▶ [Exercise objective]: Edit the data between the lines holding "Given: Click the info icon in the banner" and "pyautogui.click(x=758, y=596)", inclusive, so that "Cribbage Solitaire" becomes "Klondike Solitaire", and keep everything else the same.

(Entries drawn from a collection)
========================

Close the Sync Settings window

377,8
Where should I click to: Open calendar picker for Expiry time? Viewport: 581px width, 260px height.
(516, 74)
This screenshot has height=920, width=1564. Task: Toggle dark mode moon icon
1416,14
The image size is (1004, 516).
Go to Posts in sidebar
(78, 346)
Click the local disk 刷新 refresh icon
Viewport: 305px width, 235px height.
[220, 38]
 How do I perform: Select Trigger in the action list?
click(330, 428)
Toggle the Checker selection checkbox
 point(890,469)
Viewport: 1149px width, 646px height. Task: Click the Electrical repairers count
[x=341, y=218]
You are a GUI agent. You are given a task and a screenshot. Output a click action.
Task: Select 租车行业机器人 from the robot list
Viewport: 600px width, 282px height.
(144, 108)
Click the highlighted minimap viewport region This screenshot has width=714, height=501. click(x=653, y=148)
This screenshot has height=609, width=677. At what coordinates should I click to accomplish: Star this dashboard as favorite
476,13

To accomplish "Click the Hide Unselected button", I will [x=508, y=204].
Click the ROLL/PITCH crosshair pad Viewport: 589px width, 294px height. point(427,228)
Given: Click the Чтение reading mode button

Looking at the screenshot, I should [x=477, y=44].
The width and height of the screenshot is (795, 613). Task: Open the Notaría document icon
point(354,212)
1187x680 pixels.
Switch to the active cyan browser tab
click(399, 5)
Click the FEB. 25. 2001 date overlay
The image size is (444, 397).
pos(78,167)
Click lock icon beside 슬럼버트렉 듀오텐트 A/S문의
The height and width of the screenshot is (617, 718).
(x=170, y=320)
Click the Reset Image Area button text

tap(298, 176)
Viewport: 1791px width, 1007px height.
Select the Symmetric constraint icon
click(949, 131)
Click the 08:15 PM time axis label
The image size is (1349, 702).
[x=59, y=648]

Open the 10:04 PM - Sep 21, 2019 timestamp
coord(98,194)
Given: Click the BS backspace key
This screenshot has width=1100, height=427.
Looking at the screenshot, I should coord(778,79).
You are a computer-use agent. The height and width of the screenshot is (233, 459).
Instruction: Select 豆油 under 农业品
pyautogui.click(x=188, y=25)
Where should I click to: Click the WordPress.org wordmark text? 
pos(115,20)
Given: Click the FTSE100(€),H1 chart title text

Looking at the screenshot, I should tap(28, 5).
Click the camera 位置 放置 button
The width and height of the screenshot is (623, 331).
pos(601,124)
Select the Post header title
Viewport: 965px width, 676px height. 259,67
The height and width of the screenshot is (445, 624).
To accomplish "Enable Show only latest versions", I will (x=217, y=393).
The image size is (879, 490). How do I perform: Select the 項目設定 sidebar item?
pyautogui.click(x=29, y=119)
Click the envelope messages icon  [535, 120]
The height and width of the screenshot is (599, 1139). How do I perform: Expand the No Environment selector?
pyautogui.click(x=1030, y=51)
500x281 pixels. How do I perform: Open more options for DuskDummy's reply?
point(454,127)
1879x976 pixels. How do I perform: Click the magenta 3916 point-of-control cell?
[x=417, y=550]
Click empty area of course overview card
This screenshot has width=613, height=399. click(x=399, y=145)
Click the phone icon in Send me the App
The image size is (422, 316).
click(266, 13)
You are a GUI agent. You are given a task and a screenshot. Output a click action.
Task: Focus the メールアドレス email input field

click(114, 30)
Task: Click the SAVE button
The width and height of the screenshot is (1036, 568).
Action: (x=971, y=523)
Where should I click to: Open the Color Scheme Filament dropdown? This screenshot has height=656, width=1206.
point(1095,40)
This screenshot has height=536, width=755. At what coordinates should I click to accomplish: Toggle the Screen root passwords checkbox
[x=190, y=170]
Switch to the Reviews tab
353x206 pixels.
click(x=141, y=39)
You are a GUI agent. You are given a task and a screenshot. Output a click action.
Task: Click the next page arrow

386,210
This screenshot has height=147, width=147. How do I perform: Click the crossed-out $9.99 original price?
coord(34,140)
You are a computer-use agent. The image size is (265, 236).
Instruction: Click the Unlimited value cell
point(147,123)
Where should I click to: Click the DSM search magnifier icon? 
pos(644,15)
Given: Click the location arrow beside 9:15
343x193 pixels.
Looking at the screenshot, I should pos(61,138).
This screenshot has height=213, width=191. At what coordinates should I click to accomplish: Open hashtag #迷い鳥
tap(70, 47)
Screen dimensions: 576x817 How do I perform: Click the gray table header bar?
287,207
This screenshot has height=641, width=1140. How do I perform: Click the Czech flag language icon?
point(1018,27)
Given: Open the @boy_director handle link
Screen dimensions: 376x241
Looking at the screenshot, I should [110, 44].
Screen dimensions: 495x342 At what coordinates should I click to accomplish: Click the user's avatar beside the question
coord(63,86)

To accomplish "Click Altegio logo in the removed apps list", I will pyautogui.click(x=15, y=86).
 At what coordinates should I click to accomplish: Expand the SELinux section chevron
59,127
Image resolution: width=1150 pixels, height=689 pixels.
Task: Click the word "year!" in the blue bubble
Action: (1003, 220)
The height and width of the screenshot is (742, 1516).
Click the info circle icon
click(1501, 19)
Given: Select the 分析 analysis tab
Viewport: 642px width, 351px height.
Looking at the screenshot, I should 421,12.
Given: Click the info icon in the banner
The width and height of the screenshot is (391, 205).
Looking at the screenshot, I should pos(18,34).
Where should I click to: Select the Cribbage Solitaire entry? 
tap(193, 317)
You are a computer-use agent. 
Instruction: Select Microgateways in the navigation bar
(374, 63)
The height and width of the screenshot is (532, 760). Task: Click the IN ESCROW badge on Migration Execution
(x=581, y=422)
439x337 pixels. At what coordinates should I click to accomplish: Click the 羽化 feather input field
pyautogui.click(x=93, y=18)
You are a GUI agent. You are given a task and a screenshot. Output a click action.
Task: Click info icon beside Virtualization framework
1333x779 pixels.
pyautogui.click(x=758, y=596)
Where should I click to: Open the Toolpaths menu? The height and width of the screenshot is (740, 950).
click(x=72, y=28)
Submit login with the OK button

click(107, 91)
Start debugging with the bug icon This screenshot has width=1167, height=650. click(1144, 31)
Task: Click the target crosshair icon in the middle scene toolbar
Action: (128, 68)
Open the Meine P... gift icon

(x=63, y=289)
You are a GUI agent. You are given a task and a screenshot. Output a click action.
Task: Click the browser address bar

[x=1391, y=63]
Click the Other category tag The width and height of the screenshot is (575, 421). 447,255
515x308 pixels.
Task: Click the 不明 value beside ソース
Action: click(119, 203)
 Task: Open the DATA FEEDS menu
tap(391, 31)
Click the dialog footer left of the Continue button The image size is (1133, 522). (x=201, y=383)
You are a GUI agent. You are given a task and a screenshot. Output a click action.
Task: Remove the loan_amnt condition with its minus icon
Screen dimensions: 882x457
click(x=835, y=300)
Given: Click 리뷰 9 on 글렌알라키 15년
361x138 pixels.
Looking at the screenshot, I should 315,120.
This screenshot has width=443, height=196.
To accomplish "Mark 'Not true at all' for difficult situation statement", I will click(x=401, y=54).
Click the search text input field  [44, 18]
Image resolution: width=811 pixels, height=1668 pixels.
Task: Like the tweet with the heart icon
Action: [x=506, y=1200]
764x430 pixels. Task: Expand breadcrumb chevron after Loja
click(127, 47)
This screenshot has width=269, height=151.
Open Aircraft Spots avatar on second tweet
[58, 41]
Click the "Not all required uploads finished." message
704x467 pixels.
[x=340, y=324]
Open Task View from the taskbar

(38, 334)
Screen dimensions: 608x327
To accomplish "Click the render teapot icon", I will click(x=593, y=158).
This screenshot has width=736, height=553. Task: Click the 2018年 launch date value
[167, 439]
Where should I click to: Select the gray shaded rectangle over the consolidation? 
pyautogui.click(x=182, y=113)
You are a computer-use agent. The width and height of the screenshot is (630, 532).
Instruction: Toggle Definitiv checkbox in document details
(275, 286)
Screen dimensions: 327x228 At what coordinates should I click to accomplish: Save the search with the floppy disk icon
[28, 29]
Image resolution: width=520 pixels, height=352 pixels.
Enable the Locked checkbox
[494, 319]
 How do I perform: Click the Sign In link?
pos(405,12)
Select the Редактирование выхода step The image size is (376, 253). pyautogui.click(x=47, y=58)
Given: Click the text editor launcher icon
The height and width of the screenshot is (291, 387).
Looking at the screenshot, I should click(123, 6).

========================

▶ [Written reply]:
Given: Click the info icon in the banner
The width and height of the screenshot is (391, 205).
Looking at the screenshot, I should pos(18,34).
Where should I click to: Select the Klondike Solitaire entry? 
tap(193, 317)
You are a computer-use agent. 
Instruction: Select Microgateways in the navigation bar
(374, 63)
The height and width of the screenshot is (532, 760). Task: Click the IN ESCROW badge on Migration Execution
(x=581, y=422)
439x337 pixels. At what coordinates should I click to accomplish: Click the 羽化 feather input field
pyautogui.click(x=93, y=18)
You are a GUI agent. You are given a task and a screenshot. Output a click action.
Task: Click info icon beside Virtualization framework
1333x779 pixels.
pyautogui.click(x=758, y=596)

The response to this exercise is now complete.